Upper bound for $\sum_{n=1}^xn^{k-1}$ From some Calculus and guess-work, I found that
$$k\sum_{n=1}^xn^{k-1}<(x+\frac12)^k\tag1$$
In fact, I found that it was very, very, close.
And, from even more guesswork,
$$\lfloor(x+\frac12)^k\rfloor-1\le k\sum_{n=1}^xn^{k-1}\le\lfloor(x+\frac12)^k\rfloor\tag2$$
I want to know if what I have is actually correct, because if so, then this is a great bound to the summation and is off by $\pm1$, which I find the summation for large $k$ has $\lfloor(x+\frac12)^k\rfloor-1=k\sum_{n=1}^xn^{k-1}$, but I have no way of proving this.
EDIT
$k\in\mathbb{R}$
It appears that $(2)$ becomes false for decently large $k,x$, as Slade has shown.  It fails at $k=3,x=8$.

--------------------------------------------------

**PROBLEMS**
1. Which letters serve as variables in the formulas of the power-sum question?
2. Write out the power-sum question from "Upper bound for" to "fails at $k=3,x=8$.".

--------------------------------------------------

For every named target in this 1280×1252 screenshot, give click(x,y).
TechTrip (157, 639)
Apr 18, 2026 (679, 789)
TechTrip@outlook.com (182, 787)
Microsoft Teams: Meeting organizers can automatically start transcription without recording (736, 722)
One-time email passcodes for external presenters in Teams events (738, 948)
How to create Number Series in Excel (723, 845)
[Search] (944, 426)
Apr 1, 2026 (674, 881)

--------------------------------------------------

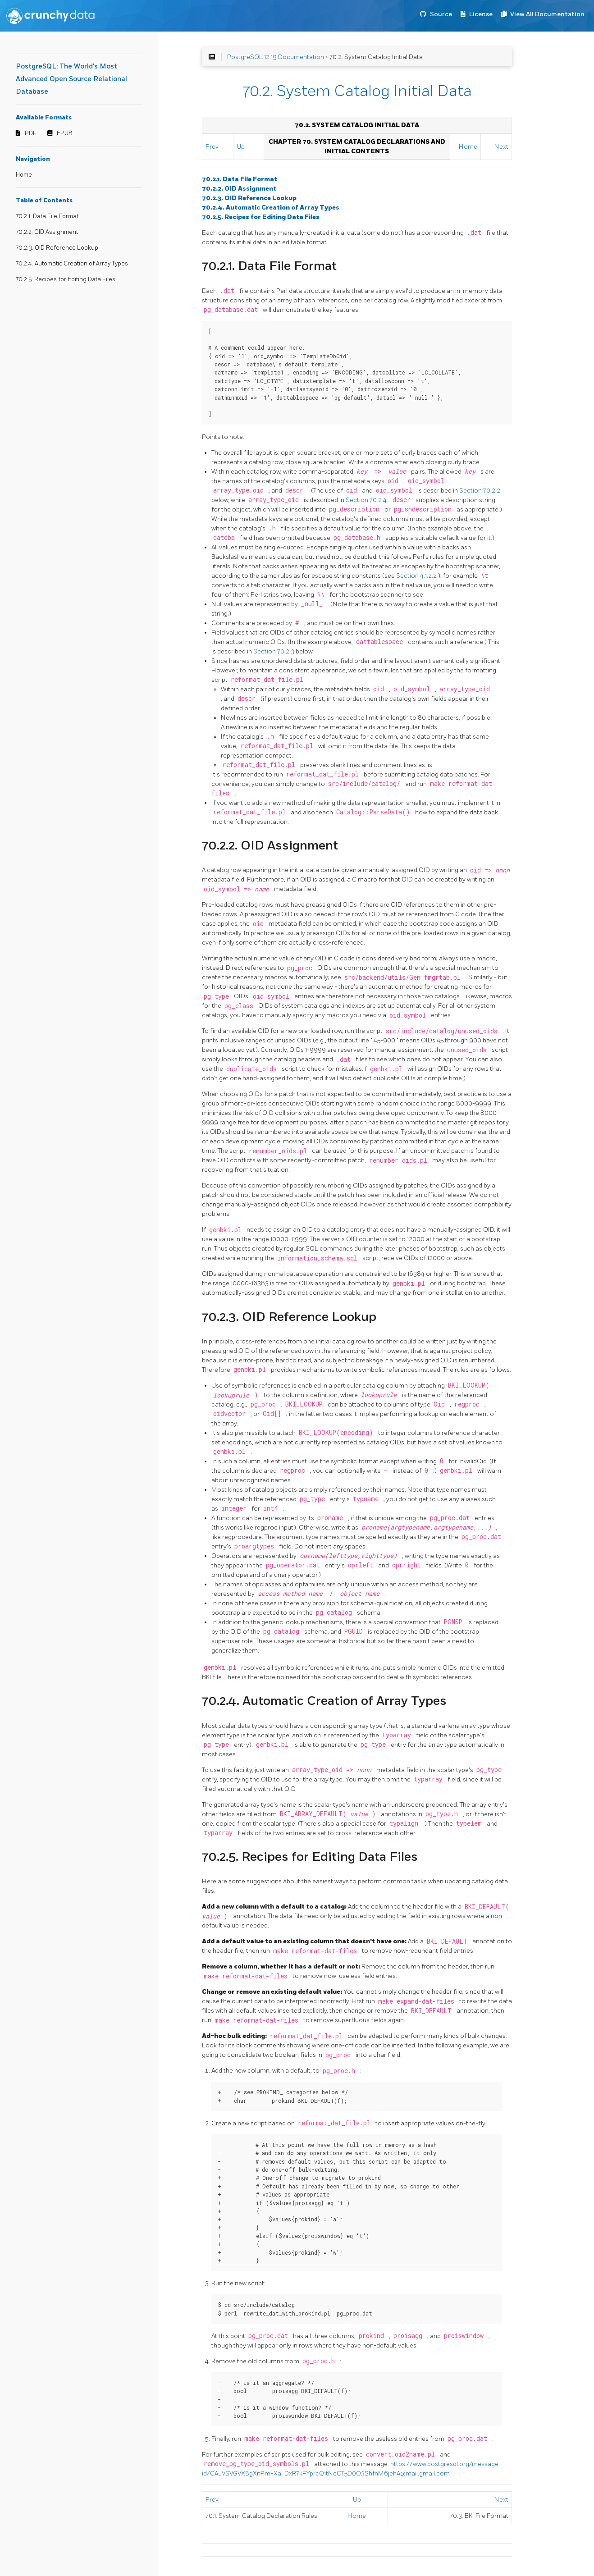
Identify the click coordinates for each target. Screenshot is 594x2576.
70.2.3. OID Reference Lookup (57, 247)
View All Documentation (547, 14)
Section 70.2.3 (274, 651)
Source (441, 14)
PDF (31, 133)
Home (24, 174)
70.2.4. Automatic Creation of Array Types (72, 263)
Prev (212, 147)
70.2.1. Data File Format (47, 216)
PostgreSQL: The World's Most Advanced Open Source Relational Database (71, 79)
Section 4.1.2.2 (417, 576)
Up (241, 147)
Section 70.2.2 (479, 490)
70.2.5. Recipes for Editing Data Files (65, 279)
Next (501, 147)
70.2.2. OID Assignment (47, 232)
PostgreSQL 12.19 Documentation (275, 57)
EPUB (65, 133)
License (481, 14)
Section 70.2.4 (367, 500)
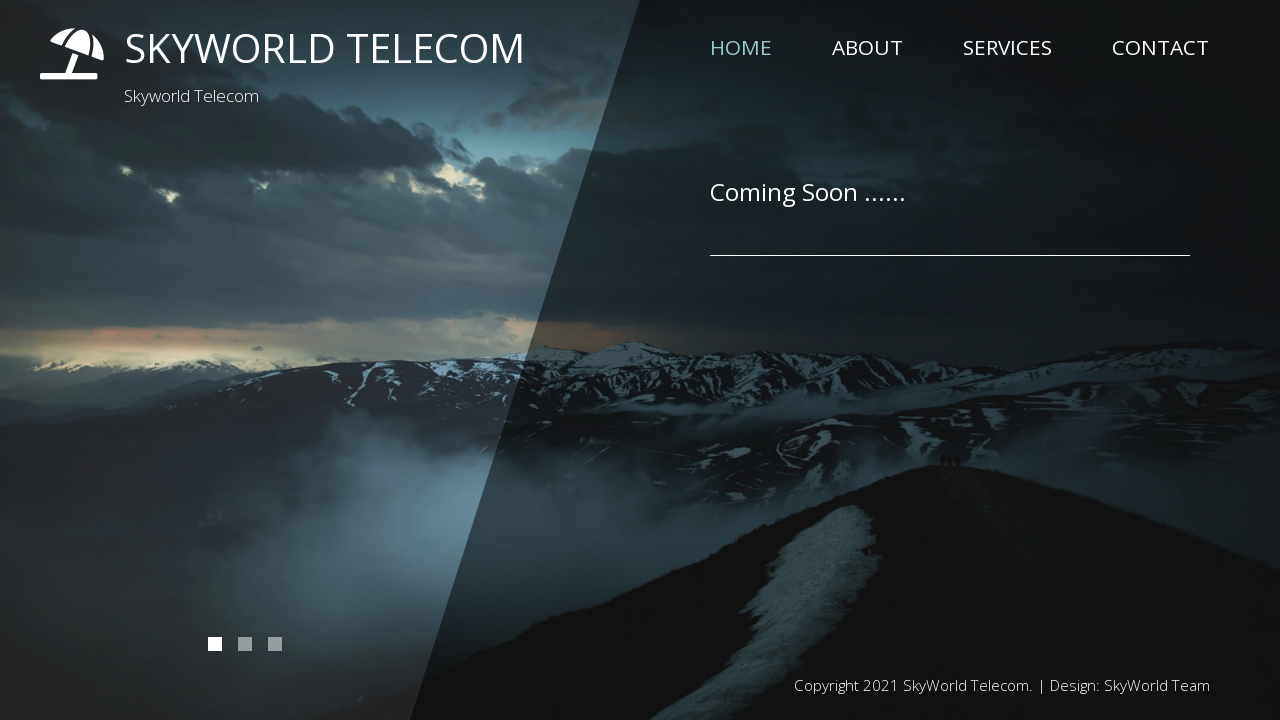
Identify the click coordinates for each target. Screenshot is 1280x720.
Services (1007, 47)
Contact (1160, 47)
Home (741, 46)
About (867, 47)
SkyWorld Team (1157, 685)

--------------------------------------------------

**FULL SOLUTIONS**
1. n, k, x

2.
Upper bound for $\sum_{n=1}^xn^{k-1}$ From some Calculus and guess-work, I found that
$$k\sum_{n=1}^xn^{k-1}<(x+\frac12)^k\tag1$$
In fact, I found that it was very, very, close.
And, from even more guesswork,
$$\lfloor(x+\frac12)^k\rfloor-1\le k\sum_{n=1}^xn^{k-1}\le\lfloor(x+\frac12)^k\rfloor\tag2$$
I want to know if what I have is actually correct, because if so, then this is a great bound to the summation and is off by $\pm1$, which I find the summation for large $k$ has $\lfloor(x+\frac12)^k\rfloor-1=k\sum_{n=1}^xn^{k-1}$, but I have no way of proving this.
EDIT
$k\in\mathbb{R}$
It appears that $(2)$ becomes false for decently large $k,x$, as Slade has shown.  It fails at $k=3,x=8$.